Glenn Browns Kunst ist eine Form zeitgenössischer Nekromantie; er erweckt die Toten der Kunstgeschichte nicht nostalgisch zum Leben, sondern schafft neue Wesenheiten, die unsere Gegenwart heimsuchen. Und wie jede gute nekromantische Praxis konfrontiert uns seine Kunst mit unserer eigenen Sterblichkeit, der Zerbrechlichkeit unserer Wahrnehmung und der seltsamen Schönheit unseres bevorstehenden Zerfalls.
Es ist eine Kunst, die uns daran erinnert, dass wir alle, wie Brown so treffend sagte, “in eleganter Zersetzung” [8] sind. In einer Welt, die von ewiger Jugend und digitaler Perfektion besessen ist, zeigt uns Brown die groteske Schönheit unserer sterblichen Existenz. Und genau deshalb verdient sein Werk unsere ungeteilte Aufmerksamkeit.
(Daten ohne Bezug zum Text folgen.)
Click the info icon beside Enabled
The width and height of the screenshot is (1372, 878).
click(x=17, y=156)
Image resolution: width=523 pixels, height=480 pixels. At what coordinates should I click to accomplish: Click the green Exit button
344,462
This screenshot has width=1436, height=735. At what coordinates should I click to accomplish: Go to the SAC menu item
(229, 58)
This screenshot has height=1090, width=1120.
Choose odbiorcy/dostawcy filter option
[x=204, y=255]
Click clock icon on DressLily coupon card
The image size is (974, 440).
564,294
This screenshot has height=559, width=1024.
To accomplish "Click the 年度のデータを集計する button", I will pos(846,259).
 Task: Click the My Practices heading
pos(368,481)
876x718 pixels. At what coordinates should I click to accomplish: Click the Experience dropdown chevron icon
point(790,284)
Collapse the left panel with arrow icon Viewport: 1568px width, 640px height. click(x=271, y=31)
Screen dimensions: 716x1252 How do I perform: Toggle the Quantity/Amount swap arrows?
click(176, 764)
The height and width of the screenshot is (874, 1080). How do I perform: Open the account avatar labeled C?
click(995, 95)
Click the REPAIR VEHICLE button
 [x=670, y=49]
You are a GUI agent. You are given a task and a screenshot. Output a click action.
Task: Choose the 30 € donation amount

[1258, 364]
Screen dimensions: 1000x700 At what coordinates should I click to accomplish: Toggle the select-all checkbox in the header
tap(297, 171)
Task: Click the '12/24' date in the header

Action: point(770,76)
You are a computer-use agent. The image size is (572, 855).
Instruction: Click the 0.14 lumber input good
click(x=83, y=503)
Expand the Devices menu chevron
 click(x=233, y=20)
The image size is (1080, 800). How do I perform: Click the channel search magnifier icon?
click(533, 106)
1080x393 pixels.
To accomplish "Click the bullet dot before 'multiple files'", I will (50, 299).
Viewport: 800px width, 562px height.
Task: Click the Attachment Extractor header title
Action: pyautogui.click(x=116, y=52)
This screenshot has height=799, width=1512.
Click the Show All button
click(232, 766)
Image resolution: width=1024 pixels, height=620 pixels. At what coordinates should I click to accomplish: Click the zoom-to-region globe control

- Shelley, Mary. Frankenstein oder der moderne Prometheus. 1818.
- Husserl, Edmund. Kartesische Meditationen. Übersetzt von Gabrielle Peiffer und Emmanuel Levinas, Vrin, 1947.
- Husserl, Edmund. Leitideen zu einer Phänomenologie. Übersetzt von Paul Ricoeur, Gallimard, 1950.
- Luke, Ben. “Kritik an Glenn Brown: Eine mitreißende und brillante Mischung aus Science-Fiction und Geschichte”, The Standard, 25. Januar 2018.
- Husserl, Edmund. Vorlesungen zu einer Phänomenologie des inneren Zeitbewusstseins. Übersetzt von Henri Dussort, PUF, 1964.
- MacRitchie, Lynn. “Interview: Glenn Brown.” Art in America, 2009.
- Walpole, Horace. Das Schloss Otranto. 1764.
- Klein, Jacky. “Im Gespräch: Glenn Brown und Jacky Klein.” Gagosian Quarterly, 28. April 2021.